Why, well because in my experience lawyers are willing to give something of real value away for free to a client in the hope that same client will then given them their legal work.
But it rarely works like that.
And, more importantly, it shouldn’t work like that in today’s world (if it ever really did).
Don’t get me wrong, there will always be a cost of doing business component to our profession. CPDs/CLEs for in-house counsel would, in my opinion, sit in this category (but not all L&D activity) [tip: if you do this, open a ‘value account’ for your client and put a nominal value, say A$200 per 1 hour session per attendee, again this to try and show the client (in $$$ terms) the value you are providing here].
Rarely though do lawyers give thought to the ramifications of when they offer their clients something of real value, that really differentiates their firm, and then they give the IP away for free in the hope of getting the “more profitable” legal work.
Case in point is the following comment attributed to DHL Supply Chain Americas GC Mark Smolik in an article in yesterday’s The American Lawyer by Gina Passarella Cipriani [‘GCs Are Offering Work on a Silver Platter—and Law Firms Aren’t Taking It’]
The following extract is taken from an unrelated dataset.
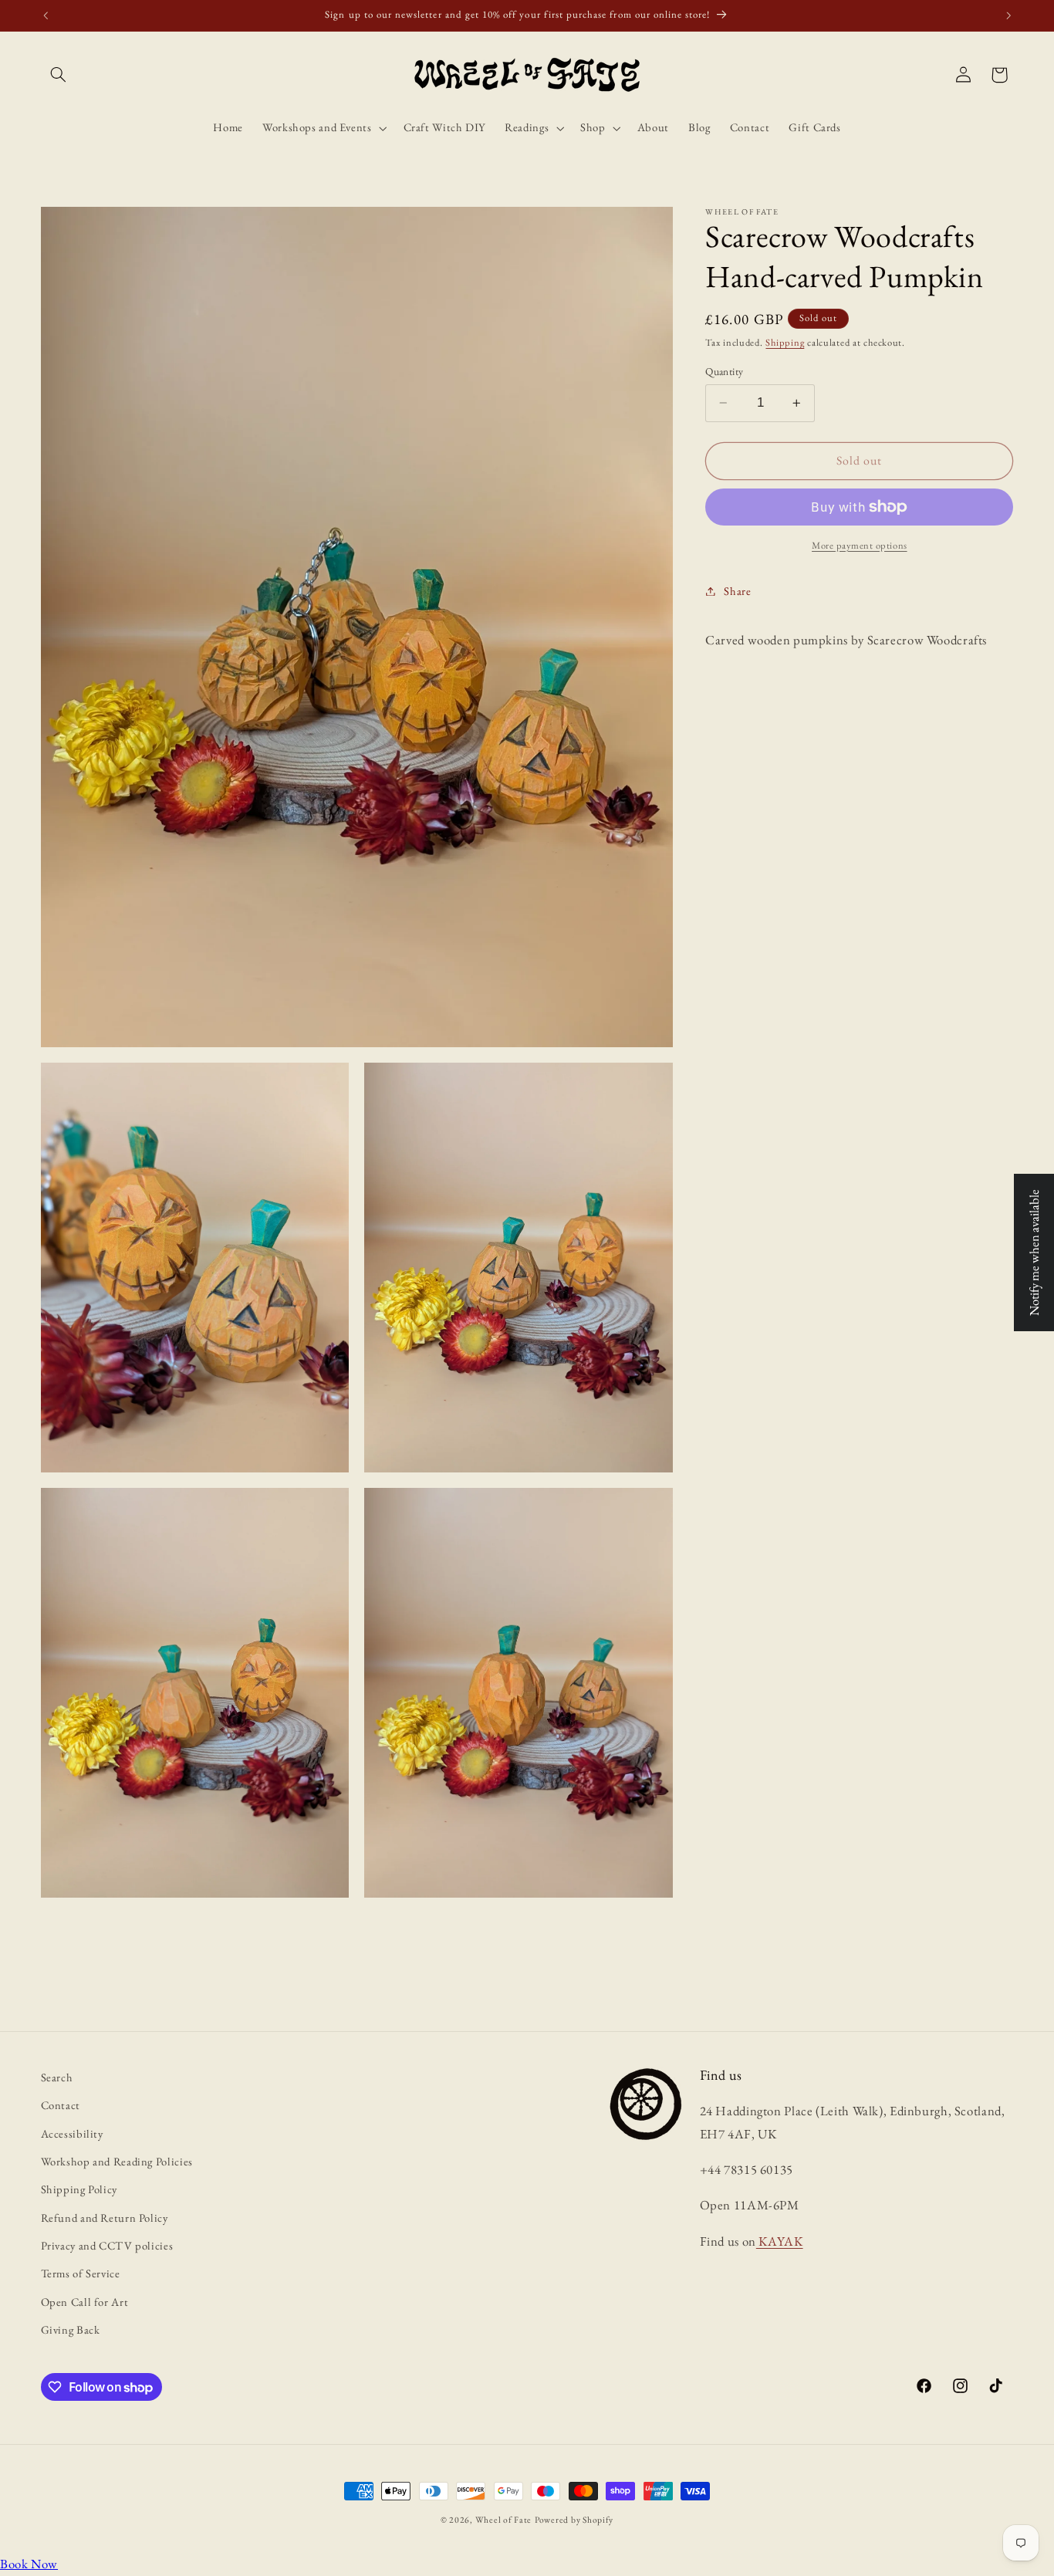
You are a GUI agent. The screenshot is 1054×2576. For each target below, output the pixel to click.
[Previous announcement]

“On the matter side, DHL Supply Chain Americas GC Mark Smolik gave an example of what he wishes law firms would do—and it’s something none of his firms ever has. He suggested a firm might want to look at, say, all of the employment cases emanating out of his California warehouses. Maybe they find that 50 percent of the cases are coming from one warehouse, and one person is the culprit. The GC can then take that information to its business units and work out a solution. It makes the GC look good and it makes the law firm look good to provide that kind of actionable intelligence. Other GCs echoed similar requests during Legalweek’s Business of Law Forum.”
Getting down to the bare bones of my point though:- Mark doesn’t suggest this be done for free. And, in my opinion, done right, there is every chance Mark will pay for this value add.
But that’s just my take – as always, would be interested in your thoughts, views, feedback.